**EXTRAITS DE DONNÉES:**
________________________
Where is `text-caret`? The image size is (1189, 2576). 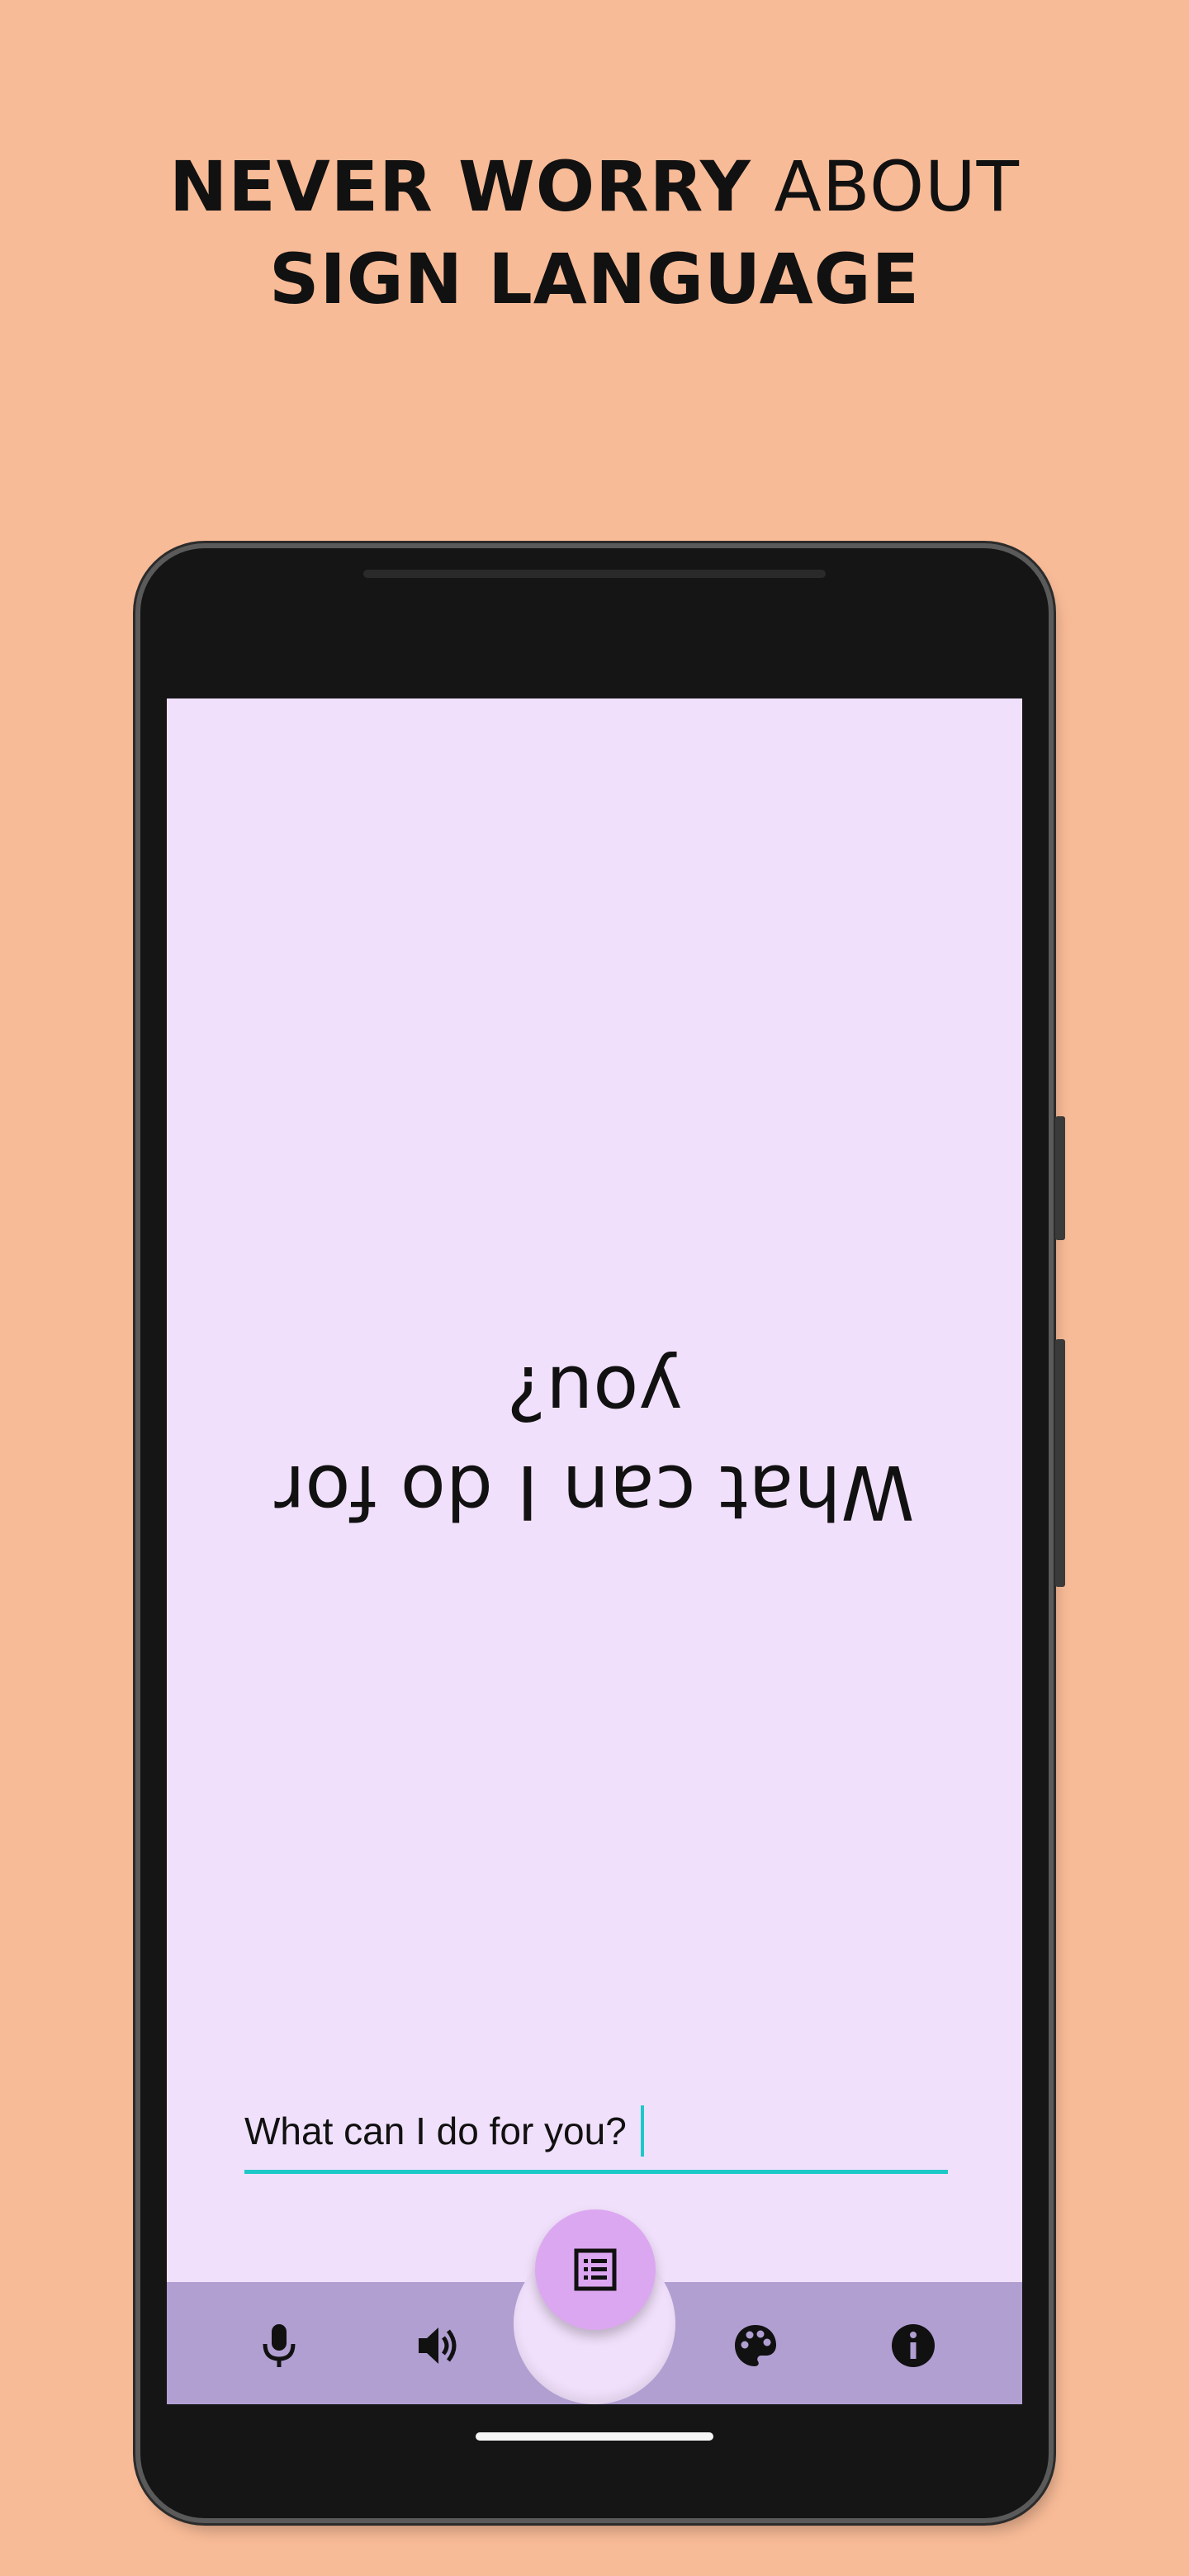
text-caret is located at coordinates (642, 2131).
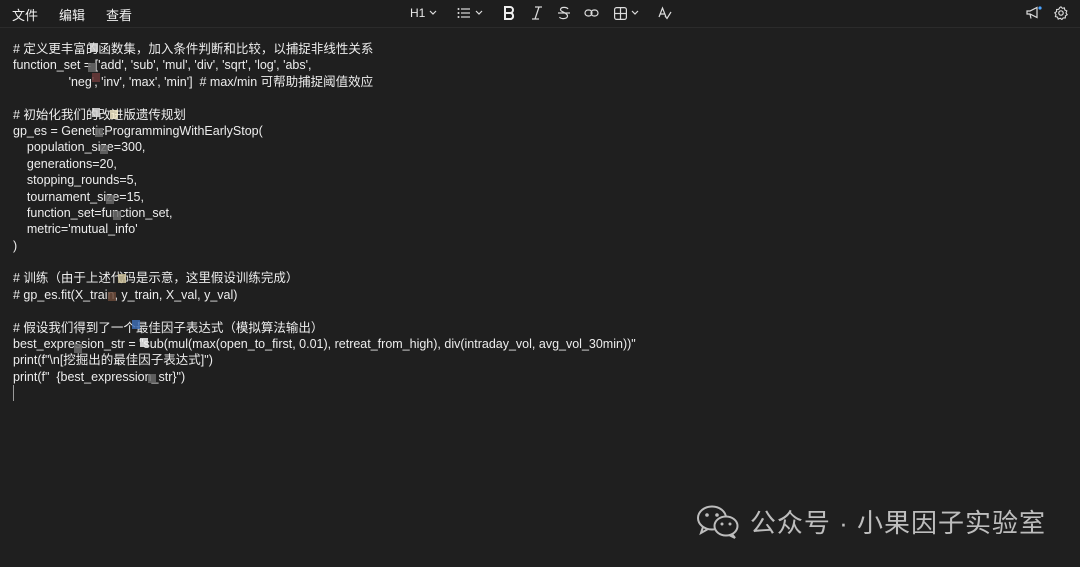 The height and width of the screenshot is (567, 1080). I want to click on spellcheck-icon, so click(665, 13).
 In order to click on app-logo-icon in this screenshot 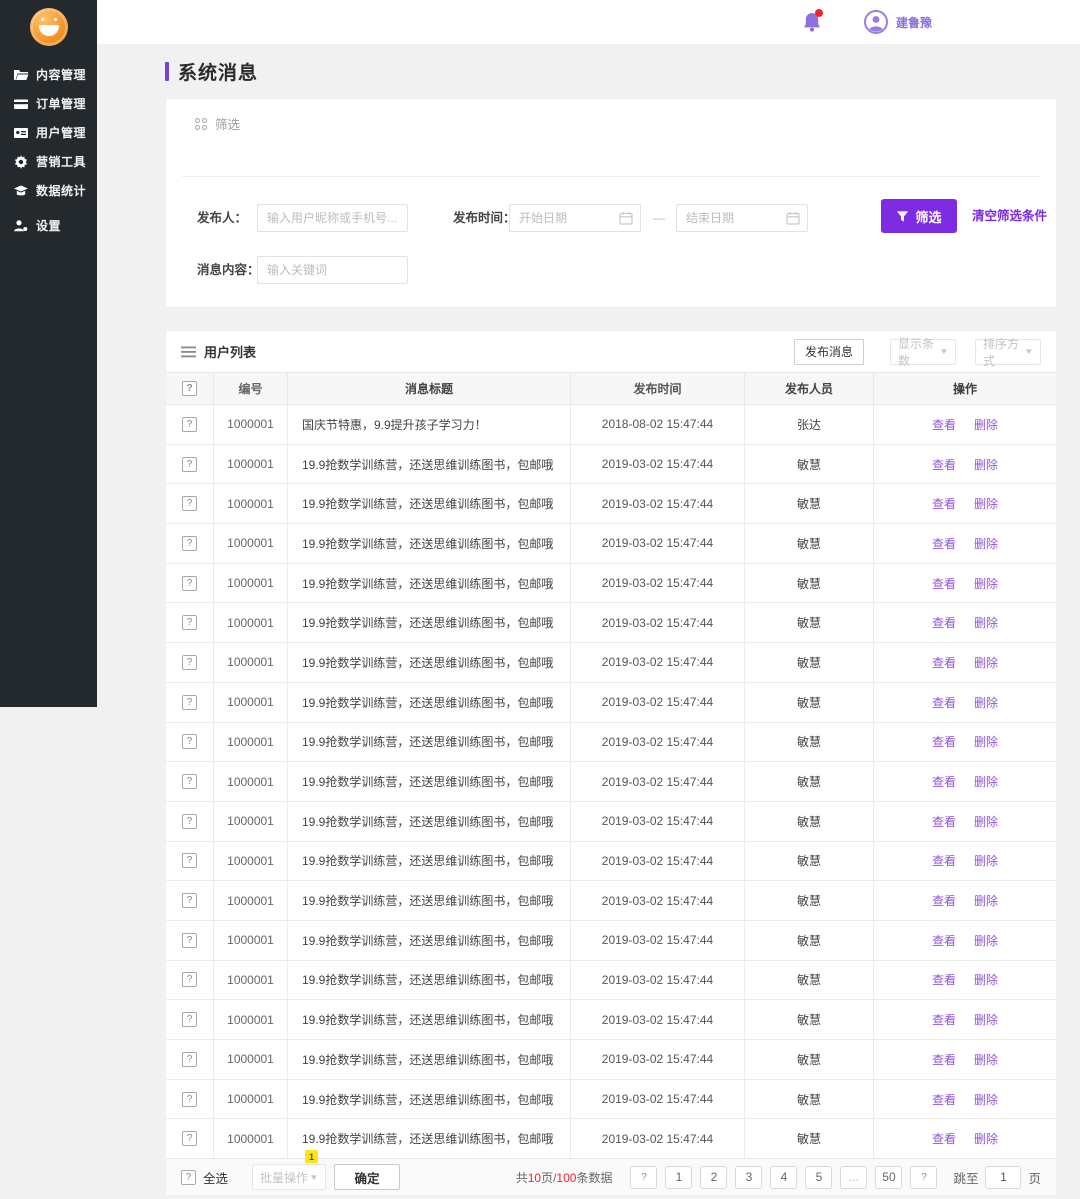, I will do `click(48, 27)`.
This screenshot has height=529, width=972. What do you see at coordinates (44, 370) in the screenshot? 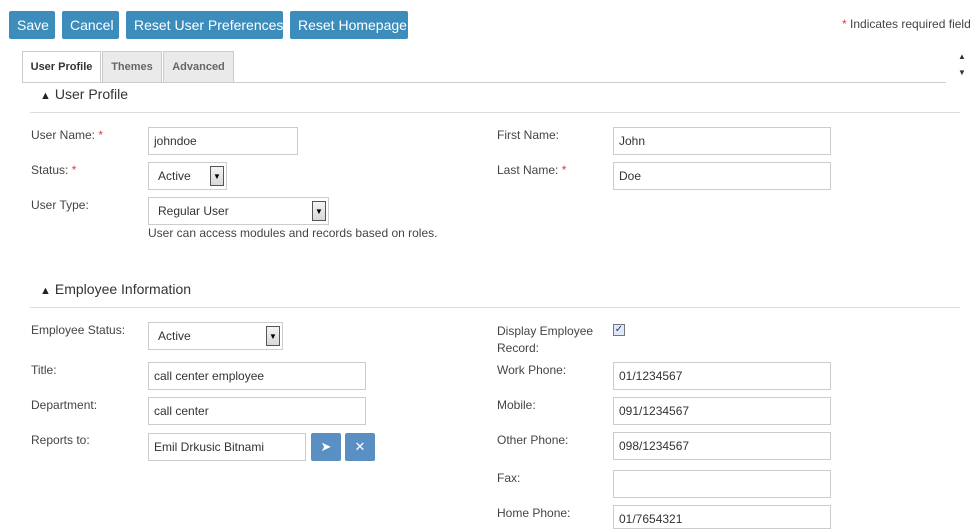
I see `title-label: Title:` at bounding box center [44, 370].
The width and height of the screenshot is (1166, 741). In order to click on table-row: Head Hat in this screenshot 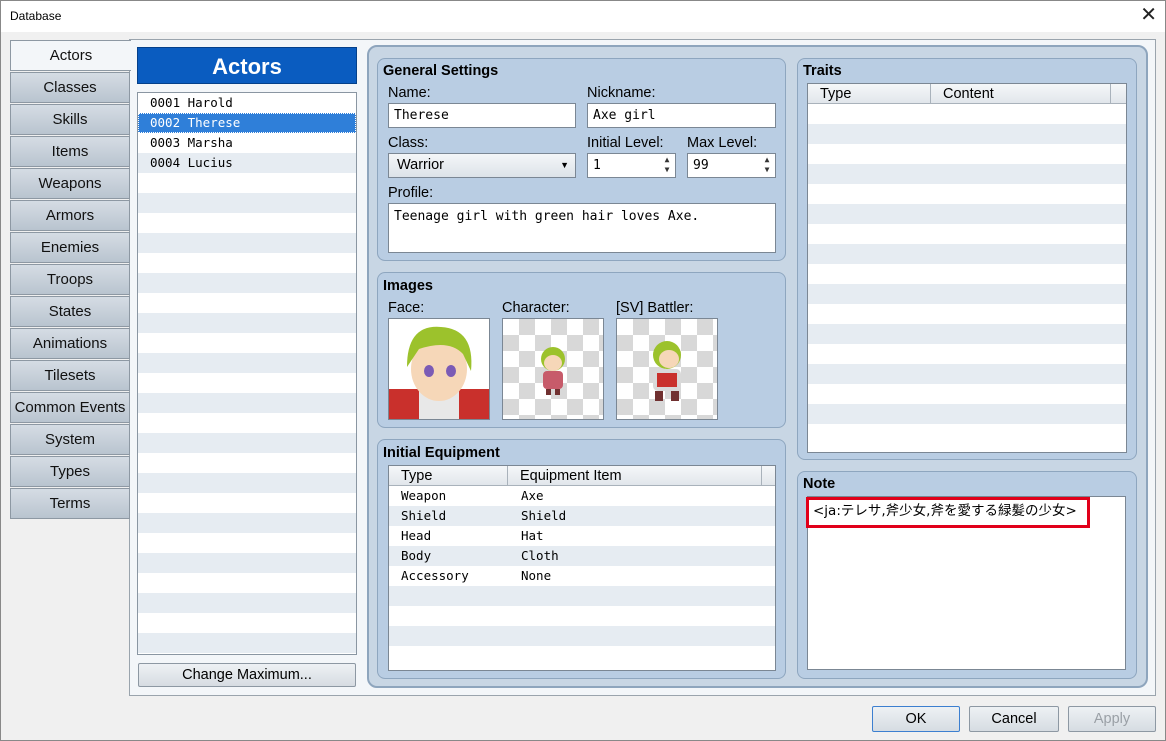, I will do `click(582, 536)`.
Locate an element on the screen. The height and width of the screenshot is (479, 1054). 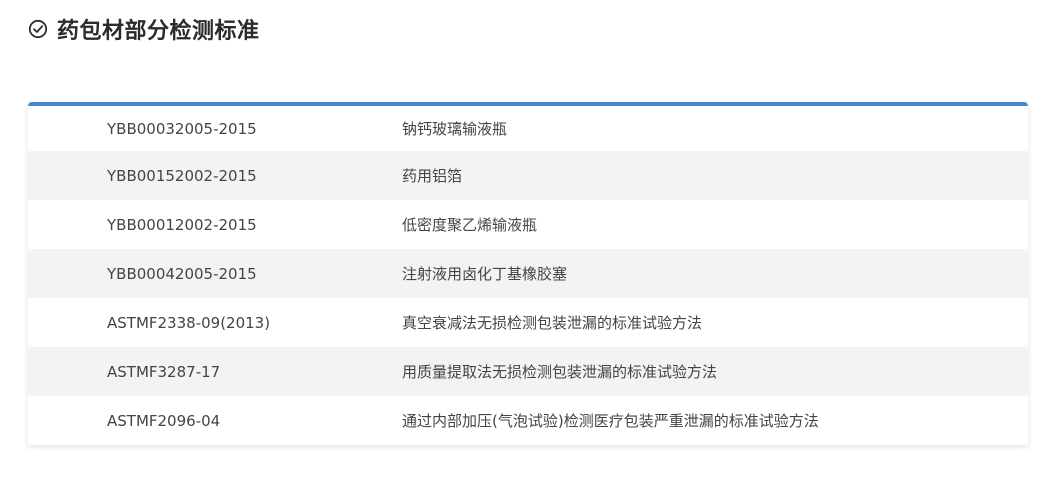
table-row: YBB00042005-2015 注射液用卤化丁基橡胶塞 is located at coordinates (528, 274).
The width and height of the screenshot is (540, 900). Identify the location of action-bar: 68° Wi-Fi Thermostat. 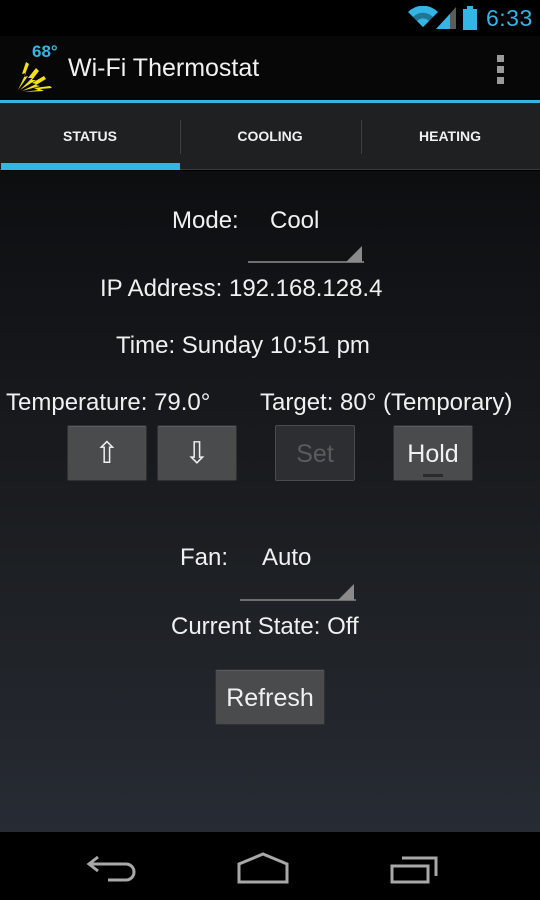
________________________
**VOS INSTRUCTIONS:** Mettez en forme le matériel ci-dessus en CSV à deux colonnes, « entree » et « sortie », avec une ligne pour chaque texte et sa réponse, chaque champ entre guillemets et les sauts de ligne remplacés par des espaces. Commencez à la ligne contenant "This screenshot has", arrêtez-vous après celle contenant "center [44, 370].", et omettez les images.

**RÉSULTAT ATTENDU:**
entree,sortie
"This screenshot has height=529, width=972. What do you see at coordinates (44, 370) in the screenshot?","I see `title-label: Title:` at bounding box center [44, 370]."